Material for the task section start
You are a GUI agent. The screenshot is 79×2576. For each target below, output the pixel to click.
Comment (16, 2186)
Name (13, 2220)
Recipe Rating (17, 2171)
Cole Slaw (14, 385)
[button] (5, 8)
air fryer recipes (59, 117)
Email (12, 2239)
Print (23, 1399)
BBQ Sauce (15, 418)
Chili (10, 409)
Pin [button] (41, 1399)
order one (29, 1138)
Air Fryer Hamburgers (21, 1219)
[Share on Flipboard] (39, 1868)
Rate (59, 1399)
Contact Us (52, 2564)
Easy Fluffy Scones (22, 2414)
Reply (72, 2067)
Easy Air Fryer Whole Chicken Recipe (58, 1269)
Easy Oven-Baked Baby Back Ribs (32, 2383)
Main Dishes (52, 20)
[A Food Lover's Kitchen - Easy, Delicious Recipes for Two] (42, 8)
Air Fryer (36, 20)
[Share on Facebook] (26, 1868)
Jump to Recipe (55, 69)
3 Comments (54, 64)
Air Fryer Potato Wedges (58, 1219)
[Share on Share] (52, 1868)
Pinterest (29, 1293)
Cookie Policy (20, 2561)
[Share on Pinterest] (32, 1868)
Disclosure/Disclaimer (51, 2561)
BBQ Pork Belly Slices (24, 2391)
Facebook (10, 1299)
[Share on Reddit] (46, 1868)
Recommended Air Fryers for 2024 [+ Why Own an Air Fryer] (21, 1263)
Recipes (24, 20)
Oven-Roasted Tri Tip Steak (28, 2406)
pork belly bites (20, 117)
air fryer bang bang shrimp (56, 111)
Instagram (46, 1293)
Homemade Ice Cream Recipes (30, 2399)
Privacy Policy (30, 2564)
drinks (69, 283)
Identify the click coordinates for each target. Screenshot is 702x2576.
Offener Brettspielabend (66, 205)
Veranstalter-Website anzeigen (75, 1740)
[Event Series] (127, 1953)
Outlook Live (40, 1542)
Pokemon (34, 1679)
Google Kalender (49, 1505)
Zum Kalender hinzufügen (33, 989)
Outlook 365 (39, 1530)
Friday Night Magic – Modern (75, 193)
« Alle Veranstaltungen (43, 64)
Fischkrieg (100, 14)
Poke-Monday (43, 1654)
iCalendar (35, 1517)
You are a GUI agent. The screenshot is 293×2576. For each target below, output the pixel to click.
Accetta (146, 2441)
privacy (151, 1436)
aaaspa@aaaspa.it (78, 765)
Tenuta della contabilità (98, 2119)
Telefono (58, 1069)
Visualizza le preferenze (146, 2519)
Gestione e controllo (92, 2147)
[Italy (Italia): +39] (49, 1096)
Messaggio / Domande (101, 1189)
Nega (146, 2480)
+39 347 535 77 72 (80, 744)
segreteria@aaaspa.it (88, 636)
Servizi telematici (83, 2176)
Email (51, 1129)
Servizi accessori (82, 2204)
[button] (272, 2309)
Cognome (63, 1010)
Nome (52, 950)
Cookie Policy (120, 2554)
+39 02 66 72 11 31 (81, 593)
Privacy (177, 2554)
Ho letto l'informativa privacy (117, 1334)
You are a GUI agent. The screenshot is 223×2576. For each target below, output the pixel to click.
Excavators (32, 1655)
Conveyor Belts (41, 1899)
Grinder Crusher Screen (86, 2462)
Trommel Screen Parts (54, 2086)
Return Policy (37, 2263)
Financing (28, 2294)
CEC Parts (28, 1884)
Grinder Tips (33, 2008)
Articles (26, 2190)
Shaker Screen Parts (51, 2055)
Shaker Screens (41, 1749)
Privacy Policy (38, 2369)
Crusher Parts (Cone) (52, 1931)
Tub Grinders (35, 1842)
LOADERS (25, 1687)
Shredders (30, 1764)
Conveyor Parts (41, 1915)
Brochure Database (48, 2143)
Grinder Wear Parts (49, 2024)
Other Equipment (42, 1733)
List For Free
Material for the task section end
» Exercise brief: Copy out the entries. Change nothing.

» Reply:
You are a GUI agent. The screenshot is 79×2576. For each target below, output the pixel to click.
Comment (16, 2186)
Name (13, 2220)
Recipe Rating (17, 2171)
Cole Slaw (14, 385)
[button] (5, 8)
air fryer recipes (59, 117)
Email (12, 2239)
Print (23, 1399)
BBQ Sauce (15, 418)
Chili (10, 409)
Pin [button] (41, 1399)
order one (29, 1138)
Air Fryer Hamburgers (21, 1219)
[Share on Flipboard] (39, 1868)
Rate (59, 1399)
Contact Us (52, 2564)
Easy Fluffy Scones (22, 2414)
Reply (72, 2067)
Easy Air Fryer Whole Chicken Recipe (58, 1269)
Easy Oven-Baked Baby Back Ribs (32, 2383)
Main Dishes (52, 20)
[A Food Lover's Kitchen - Easy, Delicious Recipes for Two] (42, 8)
Air Fryer (36, 20)
[Share on Facebook] (26, 1868)
Jump to Recipe (55, 69)
3 Comments (54, 64)
Air Fryer Potato Wedges (58, 1219)
[Share on Share] (52, 1868)
Pinterest (29, 1293)
Cookie Policy (20, 2561)
[Share on Pinterest] (32, 1868)
Disclosure/Disclaimer (51, 2561)
BBQ Pork Belly Slices (24, 2391)
Facebook (10, 1299)
[Share on Reddit] (46, 1868)
Recommended Air Fryers for 2024 [+ Why Own an Air Fryer] (21, 1263)
Recipes (24, 20)
Oven-Roasted Tri Tip Steak (28, 2406)
pork belly bites (20, 117)
air fryer bang bang shrimp (56, 111)
Instagram (46, 1293)
Homemade Ice Cream Recipes (30, 2399)
Privacy Policy (30, 2564)
drinks (69, 283)
Identify the click coordinates for each target. Screenshot is 702x2576.
Offener Brettspielabend (66, 205)
Veranstalter-Website anzeigen (75, 1740)
[Event Series] (127, 1953)
Outlook Live (40, 1542)
Pokemon (34, 1679)
Google Kalender (49, 1505)
Zum Kalender hinzufügen (33, 989)
Outlook 365 (39, 1530)
Friday Night Magic – Modern (75, 193)
« Alle Veranstaltungen (43, 64)
Fischkrieg (100, 14)
Poke-Monday (43, 1654)
iCalendar (35, 1517)
You are a GUI agent. The screenshot is 293×2576. For each target below, output the pixel to click.
Accetta (146, 2441)
privacy (151, 1436)
aaaspa@aaaspa.it (78, 765)
Tenuta della contabilità (98, 2119)
Telefono (58, 1069)
Visualizza le preferenze (146, 2519)
Gestione e controllo (92, 2147)
[Italy (Italia): +39] (49, 1096)
Messaggio / Domande (101, 1189)
Nega (146, 2480)
+39 347 535 77 72 (80, 744)
segreteria@aaaspa.it (88, 636)
Servizi telematici (83, 2176)
Email (51, 1129)
Servizi accessori (82, 2204)
[button] (272, 2309)
Cognome (63, 1010)
Nome (52, 950)
Cookie Policy (120, 2554)
+39 02 66 72 11 31 (81, 593)
Privacy (177, 2554)
Ho letto l'informativa privacy (117, 1334)
You are a GUI agent. The screenshot is 223×2576. For each target below, output the pixel to click.
Excavators (32, 1655)
Conveyor Belts (41, 1899)
Grinder Crusher Screen (86, 2462)
Trommel Screen Parts (54, 2086)
Return Policy (37, 2263)
Financing (28, 2294)
CEC Parts (28, 1884)
Grinder Tips (33, 2008)
Articles (26, 2190)
Shaker Screen Parts (51, 2055)
Shaker Screens (41, 1749)
Privacy Policy (38, 2369)
Crusher Parts (Cone) (52, 1931)
Tub Grinders (35, 1842)
LOADERS (25, 1687)
Shredders (30, 1764)
Conveyor Parts (41, 1915)
Brochure Database (48, 2143)
Grinder Wear Parts (49, 2024)
Other Equipment (42, 1733)
List For Free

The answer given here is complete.